Şu satırları yazdığımda maçın başlamasına 46 dakika vardı;
Bu Ersun hoca hakikaten kafayı sıyırmış... Hiç oynamayan Tolgay'ı sahaya sürüp orta sahayı yumuşatacağına, hiç oynamayan Falette'i oynatıp, Jailson'u orta sahaya çeksene...
Şu satırları yazdığımda ise maçın başlamasına 43 dakika vardı;
Bizi bu kalecilere, bizi bu vasat oyunculara mahkum eden, buna sebep olan eski ve yeni bütün yönetici, bütün mernajer, bütün teknik adamların Allah milyon kere belasını versin....

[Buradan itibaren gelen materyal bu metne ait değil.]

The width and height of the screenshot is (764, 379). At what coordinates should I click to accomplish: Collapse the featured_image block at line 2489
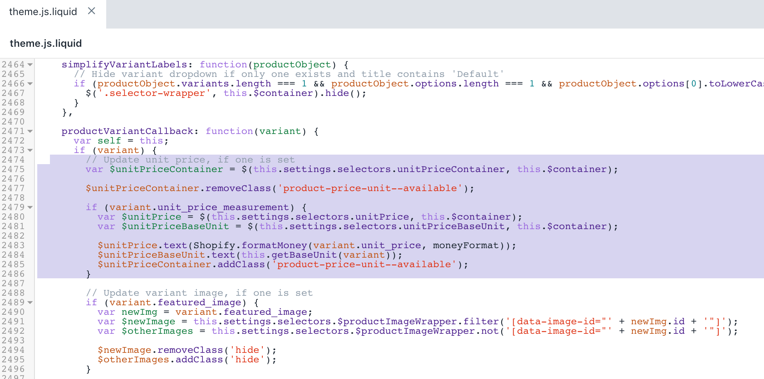click(x=30, y=302)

Ulan kâğıt üstünde bakıyorum, her yer defo... Kalede mal bir kova... Lan şu pozisyonda da biz üstünüz diyeceğimiz tek bir yer yok iki takımın on birini koyunca... Vedat hariç... Ananızı bilmem napayım lan sizin... Koca Feneri düşürdüğünüz hale bakın gelmişini geçmişini bilmem naptımın bilmem ne çocukları...

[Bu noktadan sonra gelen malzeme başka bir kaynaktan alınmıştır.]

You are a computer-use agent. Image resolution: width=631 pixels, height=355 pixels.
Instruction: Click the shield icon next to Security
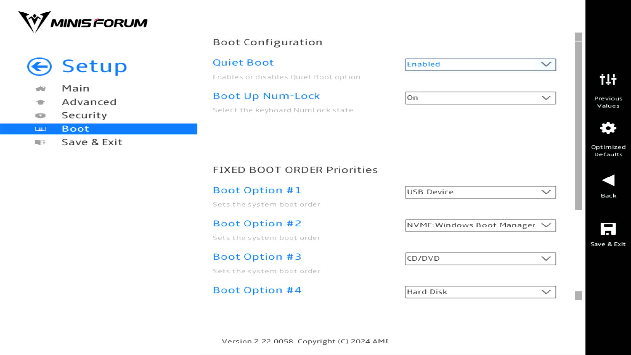click(x=40, y=116)
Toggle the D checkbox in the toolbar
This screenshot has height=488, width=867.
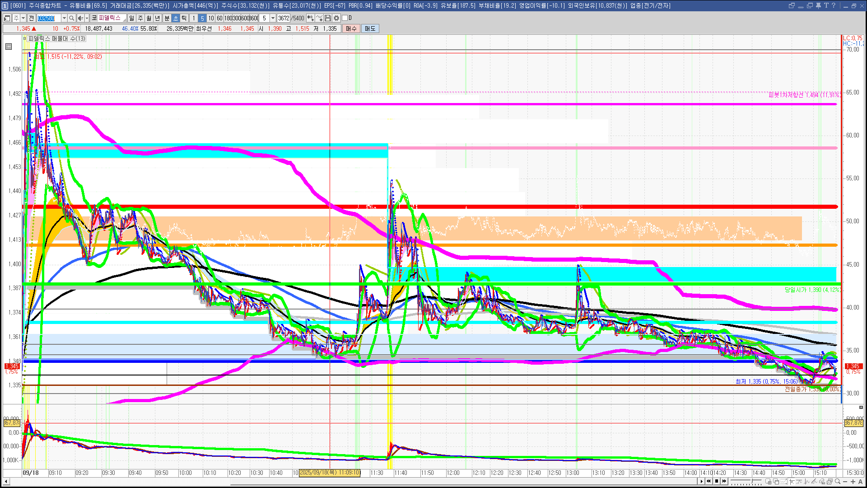[345, 18]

Şu satırları yazdığımda ise maçın başlamasına 39 dakika vardı;
İlk defa ama ilk defa Kadıköy'de oynanacak bir Fenerbahçe - Galatasaray maçına umutsuz çıkıyorum. 2000'ler ve 2010'lar boyunca bir defa bile kaybetmediğimiz ezeli orospu çocuklarına korkarım ki, 2020'ler macerası kötü başlayacak... Bu kadroyla... Hocanın beyni sulanmış... Kaleci bok oğlu bokun teki... Defans neresini tutsan elinde kalıyor... Gustavo'da sakat iken orta saha kulak memesi gibi oldu... Kanatta Tolga diye bir kazma oğlu kazma... Yeteneksizliğin heykelini yapsalar bu ayının kalıbını alırlar...
İlk defa mağlubiyeti bu kadar hissediyorum... Geçen sezon bile bunu yaşamamıştım... Ama Tolgay tercihi bütün umutlarımı alt üst etti. Jailson hala stoper... Kalede aynı bok oğlu bok...
Şu satırları ise maçın başlamasına tam 35 dakika kala yazdım;
... Jailson'da stoperde kuyumuzu kazacak yine... Böyle işin... Böyle teknik adamın... Böyle kadro mühendisliğinin...
Kısacası, maç kadroları açıklandığı anda akibetimizi hissetmiştim. Yani şu maçtan yenilmeden ayrılmak benim için sürpriz olacaktı... Keşke, keşke, keşke yanılsaydım da... Keşke, keşke, keşke hayatımın en ters köşe yanılgılarından birisini yaşasaydım da...
Bu kadar açık olan, bu kadar basit olan gerçekleri görememek için bir teknik adamın ya bunaması, ya da taraftarla taşak geçmesi gerekir.
Hani bunlar beylik laflardır; ama gerçekten tribünden birisine kursursaydık bugün kadroyu, kesinlikle Ersun'dan daha akıllı bir on bir sürerdi sahaya.